*Consegna 1*: Copia dall'estratto il passo che va da "Sempre più di" fino a "stessa dell’economia privata." incluso.
*Consegna 2*: Nell'estratto, quale importo è stato addebitato all'azienda per gli acquisti da Singapore?

*Estratto*:

______

Scrivo questa lettera per mostrare l'assurdità della legge italiana. Mio padre ha un'azienda di apparecchi elettronici con poco più di una dozzina di dipendenti a vario contratto assieme ad altri due soci. Il mese scorso sono arrivati i finanzieri e hanno controllato da cima a fondo tutta la contabilità. Non hanno trovato nulla di evaso perché mio padre non è un criminale e lui e i suoi soci riescono anche in questi tempi a tirare avanti discretamente facendo una buona politica commerciale (non di lavoro, nel senso che non sottopagano i dipendenti), tranne 6 o 7 errori tipo un timbro mancante dalla dogana sulle ricevute e un'IVA scritta nel posto sbagliato dal commercialista. Di queste piccolezze hanno dovuto pagare pochi migliaia di euro di multa... anche se non è errore loro, ma comunque lo Stato su queste piccolezze ci mangia. I finanzieri si sono addirittura complimentati con loro. Se non che l'azienda di mio padre compra qualche materiale anche da Singapore perché costa meno, peccato che è rientrato nella lista nera dei paradisi fiscali. Cosa c'entrano i paradisi fiscali con la compravendita di merce? Nulla. Sta di fatto che gli hanno appioppato 1,6 milioni di euro perché dal 2005 al 2009 si doveva fare una contabilità diversa per questi venditori: si doveva chiedere all'azienda di Singapore se non sfrutta i bambini, se paga i contributi ai propri dipendenti, se non ricicla soldi, se non fa strani maneggi, eccetera. Mio padre così dovrebbe farsi gli affaracci degli altri che ovviamente dovrebbero dirgli che sono dei criminali incalliti... a Singapore? Ma allora le ambasciate a cosa servono? In pratica è caduto in una trappola simile a quella di concorso esterno di tipo mafioso, senza che neanche lui lo sapesse. Il regalo di Natale è che l'azienda probabilmente chiuderà. Anzi, mio padre ha sfanculato tutti e dice che se non vincerà il ricorso metterà i soldi nei paradisi fiscali, magari proprio a Singapore, così lo Stato non gli ciuccerà il 50% e rotti dei depositi e della pensione
»
.

Sempre più di frequente apprendo eventi del genere, da gente spaventata e messa alla disperazione dalla macchina fiscale. Con metodi simili a quello descritto dal lettore, la macchina Agenzia delle Entrate-Guardia di Finanza-Equitalia sta sistematicamente strangolando imprese private sane, stroncando imprenditori onesti, distruggendo posti di lavoro, in definitiva – poichè ogni impresa che chiude, ogni lavoratore che resta disoccupato per questa persecuzione tributaria è un contribuente che scompare – riducendo la stessa base fiscale che paga gli stipendi di lorsignori. L’effetto finale di una torchiatura così disumana è la fine stessa dell’economia privata.

______

*Materiale fornito*:
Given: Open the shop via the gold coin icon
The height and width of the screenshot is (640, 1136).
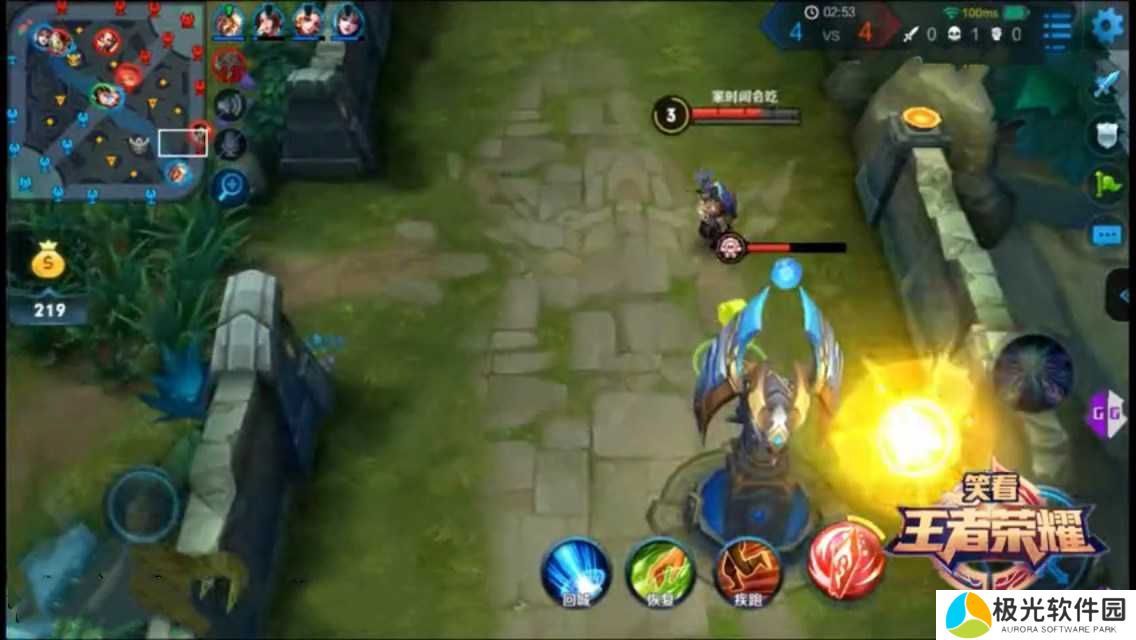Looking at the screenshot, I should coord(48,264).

______

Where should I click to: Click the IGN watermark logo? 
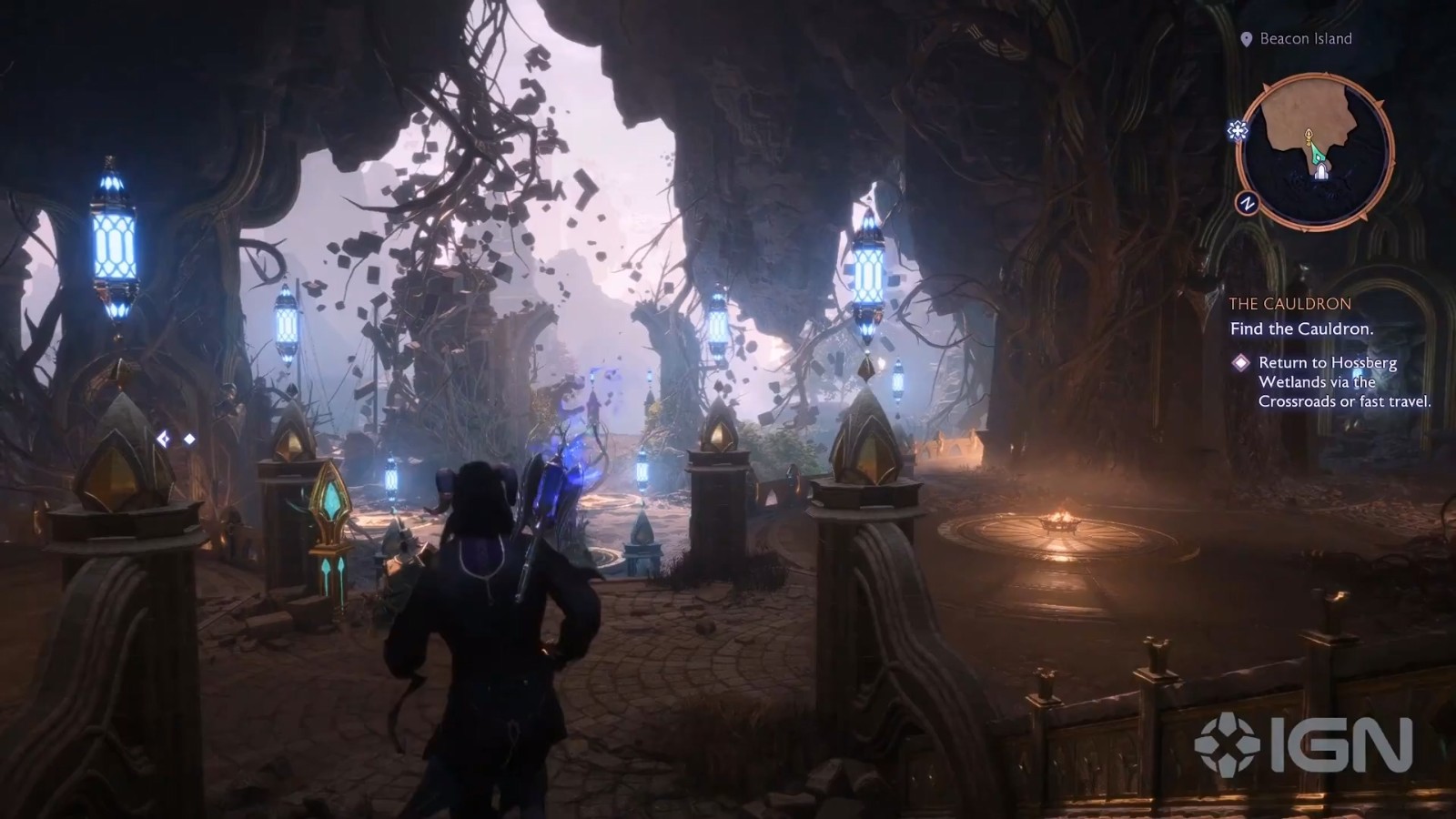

______

*Soluzione completa 1*:
Sempre più di frequente apprendo eventi del genere, da gente spaventata e messa alla disperazione dalla macchina fiscale. Con metodi simili a quello descritto dal lettore, la macchina Agenzia delle Entrate-Guardia di Finanza-Equitalia sta sistematicamente strangolando imprese private sane, stroncando imprenditori onesti, distruggendo posti di lavoro, in definitiva – poichè ogni impresa che chiude, ogni lavoratore che resta disoccupato per questa persecuzione tributaria è un contribuente che scompare – riducendo la stessa base fiscale che paga gli stipendi di lorsignori. L’effetto finale di una torchiatura così disumana è la fine stessa dell’economia privata.

*Soluzione completa 2*: 1,6 milioni di euro.